WHAT TO WORK ON - Format the items below as a JSON list of strings, with one string per line and blank lines omitted.

Raw items
──────────────────────────────

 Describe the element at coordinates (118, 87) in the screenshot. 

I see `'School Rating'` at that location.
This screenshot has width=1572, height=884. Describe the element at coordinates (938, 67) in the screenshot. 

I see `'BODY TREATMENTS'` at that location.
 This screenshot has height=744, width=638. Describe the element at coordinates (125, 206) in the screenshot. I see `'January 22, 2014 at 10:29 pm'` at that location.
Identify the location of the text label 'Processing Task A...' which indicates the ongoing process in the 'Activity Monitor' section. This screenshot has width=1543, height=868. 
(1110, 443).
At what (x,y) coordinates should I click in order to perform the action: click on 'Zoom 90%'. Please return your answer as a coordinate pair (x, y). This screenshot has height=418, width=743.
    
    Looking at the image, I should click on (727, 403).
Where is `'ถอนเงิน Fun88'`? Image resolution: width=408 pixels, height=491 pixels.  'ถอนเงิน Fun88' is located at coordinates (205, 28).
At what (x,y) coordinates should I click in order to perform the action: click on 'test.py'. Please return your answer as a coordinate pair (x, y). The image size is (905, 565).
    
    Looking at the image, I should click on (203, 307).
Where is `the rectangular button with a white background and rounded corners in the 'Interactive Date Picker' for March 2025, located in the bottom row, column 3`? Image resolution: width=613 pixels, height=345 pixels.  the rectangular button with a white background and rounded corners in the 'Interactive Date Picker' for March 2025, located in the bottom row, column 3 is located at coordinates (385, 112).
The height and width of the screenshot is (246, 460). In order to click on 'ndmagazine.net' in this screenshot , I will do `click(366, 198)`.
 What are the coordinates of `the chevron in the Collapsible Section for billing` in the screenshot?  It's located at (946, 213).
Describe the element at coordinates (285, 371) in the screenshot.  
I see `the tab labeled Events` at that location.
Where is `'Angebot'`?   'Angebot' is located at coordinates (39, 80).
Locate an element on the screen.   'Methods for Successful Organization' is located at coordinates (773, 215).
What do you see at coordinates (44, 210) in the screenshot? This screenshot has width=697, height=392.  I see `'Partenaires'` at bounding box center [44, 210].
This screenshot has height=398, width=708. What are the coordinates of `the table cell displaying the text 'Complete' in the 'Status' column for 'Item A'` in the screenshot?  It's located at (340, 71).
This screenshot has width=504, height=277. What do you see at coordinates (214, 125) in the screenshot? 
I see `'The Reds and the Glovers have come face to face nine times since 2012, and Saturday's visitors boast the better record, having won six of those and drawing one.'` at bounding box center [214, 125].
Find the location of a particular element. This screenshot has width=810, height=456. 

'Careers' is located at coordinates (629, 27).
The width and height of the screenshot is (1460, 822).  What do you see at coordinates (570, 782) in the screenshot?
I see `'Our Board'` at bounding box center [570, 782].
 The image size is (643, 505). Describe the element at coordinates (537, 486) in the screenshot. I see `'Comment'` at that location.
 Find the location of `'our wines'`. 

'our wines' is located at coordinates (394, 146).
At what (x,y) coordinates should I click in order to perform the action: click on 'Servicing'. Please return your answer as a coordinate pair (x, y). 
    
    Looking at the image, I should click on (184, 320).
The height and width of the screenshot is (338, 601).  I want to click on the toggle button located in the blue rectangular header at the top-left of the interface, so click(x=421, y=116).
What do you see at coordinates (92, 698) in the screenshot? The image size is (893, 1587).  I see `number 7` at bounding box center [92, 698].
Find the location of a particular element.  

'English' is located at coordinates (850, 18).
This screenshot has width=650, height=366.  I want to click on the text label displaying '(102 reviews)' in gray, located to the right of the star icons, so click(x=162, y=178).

──────────────────────────────

THE ANSWER -
[
  " Describe the element at coordinates (118, 87) in the screenshot. ",
  "I see `'School Rating'` at that location.",
  "This screenshot has width=1572, height=884. Describe the element at coordinates (938, 67) in the screenshot. ",
  "I see `'BODY TREATMENTS'` at that location.",
  " This screenshot has height=744, width=638. Describe the element at coordinates (125, 206) in the screenshot. I see `'January 22, 2014 at 10:29 pm'` at that location.",
  "Identify the location of the text label 'Processing Task A...' which indicates the ongoing process in the 'Activity Monitor' section. This screenshot has width=1543, height=868. ",
  "(1110, 443).",
  "At what (x,y) coordinates should I click in order to perform the action: click on 'Zoom 90%'. Please return your answer as a coordinate pair (x, y). This screenshot has height=418, width=743.",
  "    Looking at the image, I should click on (727, 403).",
  "Where is `'ถอนเงิน Fun88'`? Image resolution: width=408 pixels, height=491 pixels.  'ถอนเงิน Fun88' is located at coordinates (205, 28).",
  "At what (x,y) coordinates should I click in order to perform the action: click on 'test.py'. Please return your answer as a coordinate pair (x, y). The image size is (905, 565).",
  "    Looking at the image, I should click on (203, 307).",
  "Where is `the rectangular button with a white background and rounded corners in the 'Interactive Date Picker' for March 2025, located in the bottom row, column 3`? Image resolution: width=613 pixels, height=345 pixels.  the rectangular button with a white background and rounded corners in the 'Interactive Date Picker' for March 2025, located in the bottom row, column 3 is located at coordinates (385, 112).",
  "The height and width of the screenshot is (246, 460). In order to click on 'ndmagazine.net' in this screenshot , I will do `click(366, 198)`.",
  " What are the coordinates of `the chevron in the Collapsible Section for billing` in the screenshot?  It's located at (946, 213).",
  "Describe the element at coordinates (285, 371) in the screenshot.  ",
  "I see `the tab labeled Events` at that location.",
  "Where is `'Angebot'`?   'Angebot' is located at coordinates (39, 80).",
  "Locate an element on the screen.   'Methods for Successful Organization' is located at coordinates (773, 215).",
  "What do you see at coordinates (44, 210) in the screenshot? This screenshot has width=697, height=392.  I see `'Partenaires'` at bounding box center [44, 210].",
  "This screenshot has height=398, width=708. What are the coordinates of `the table cell displaying the text 'Complete' in the 'Status' column for 'Item A'` in the screenshot?  It's located at (340, 71).",
  "This screenshot has width=504, height=277. What do you see at coordinates (214, 125) in the screenshot? ",
  "I see `'The Reds and the Glovers have come face to face nine times since 2012, and Saturday's visitors boast the better record, having won six of those and drawing one.'` at bounding box center [214, 125].",
  "Find the location of a particular element. This screenshot has width=810, height=456. ",
  "'Careers' is located at coordinates (629, 27).",
  "The width and height of the screenshot is (1460, 822).  What do you see at coordinates (570, 782) in the screenshot?",
  "I see `'Our Board'` at bounding box center [570, 782].",
  " The image size is (643, 505). Describe the element at coordinates (537, 486) in the screenshot. I see `'Comment'` at that location.",
  " Find the location of `'our wines'`. ",
  "'our wines' is located at coordinates (394, 146).",
  "At what (x,y) coordinates should I click in order to perform the action: click on 'Servicing'. Please return your answer as a coordinate pair (x, y). ",
  "    Looking at the image, I should click on (184, 320).",
  "The height and width of the screenshot is (338, 601).  I want to click on the toggle button located in the blue rectangular header at the top-left of the interface, so click(x=421, y=116).",
  "What do you see at coordinates (92, 698) in the screenshot? The image size is (893, 1587).  I see `number 7` at bounding box center [92, 698].",
  "Find the location of a particular element.  ",
  "'English' is located at coordinates (850, 18).",
  "This screenshot has width=650, height=366.  I want to click on the text label displaying '(102 reviews)' in gray, located to the right of the star icons, so click(x=162, y=178)."
]